SUBLIMINALISM: Am I the only one fascinated by the background objects chosen by each and every home-bound, self-isolated pundit that Skypes into cable news? The carefully selected artwork that obviously does not normally reside in that location; the curated collection of books selected to imply gravitas and intelligence; and the oh-so-popular framed diploma. It’s like you get mainline access to each and every individual’s insecurities, neuroses, and baggage. It’s a psychiatric treasure trove.
TINDERING YOURSELF: I continue to shave, shower, dress and groom as if nothing has changed, yet I know full well that I will not interact with another human being that day; nor the next; nor even the next. Why do I do this? At first, I thought it was habit. But I’ve come to realize that I simply like to look good for myself, since I’m the only person I ever get to see.
BLACKLISTS: I’ve recently started to maintain several blacklists. One contains the name of every company that continues to televise product advertisements depicting happy customers engaging in fun group activities and enjoying a life no longer possible.
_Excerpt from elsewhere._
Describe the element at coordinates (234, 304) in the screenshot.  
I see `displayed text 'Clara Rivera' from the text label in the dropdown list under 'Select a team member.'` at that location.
Another lists companies that feel compelled to email me and tell me they’re “here for me in these difficult time.” Just because I bought some crappy software from your company in 2007 doesn’t mean we’re BFFs — though I have been tempted to test the theory and call one of them for emotional counselling.
INCONGRUITY: If the letters we use to communicate are called the “alphabet” and not the “letter system,” shouldn’t the numbers we use be called the “enadio” and not the “numerical system?” Or does this make too much sense? And yes, I realize this has nothing whatsoever to do with COVID-19, which is precisely how I know the brain mush is settling in…
©2020 grEGORy simpson
ABOUT THE PHOTOS: “Pandemic” was shot just prior to the lockdown using a Minolta 28mm f/2.8 M-ROKKOR lens on a Leica M10 Monochrom. Although not its original intent, it now serves as a rather dark and foreboding depiction of a single individual’s sphere of contagion. “Cartesian Distancing” illustrates the proper (but rarely adhered to) 3D social distancing technique, and was photographed with a Ricoh GRIII in the early days of the pandemic. “Over Here” was shot on a Leica M10 Monochrom fronted with a 1967 Leica Tele-Elmar 135mm f/4 lens. The photo itself is not all that compelling, but having mentioned that I’d recently started to hunt for photos with that particular lens, I did feel compelled to include one — both as an example of that experiment, and as an example of why I’ve decided to abandon that particular experiment.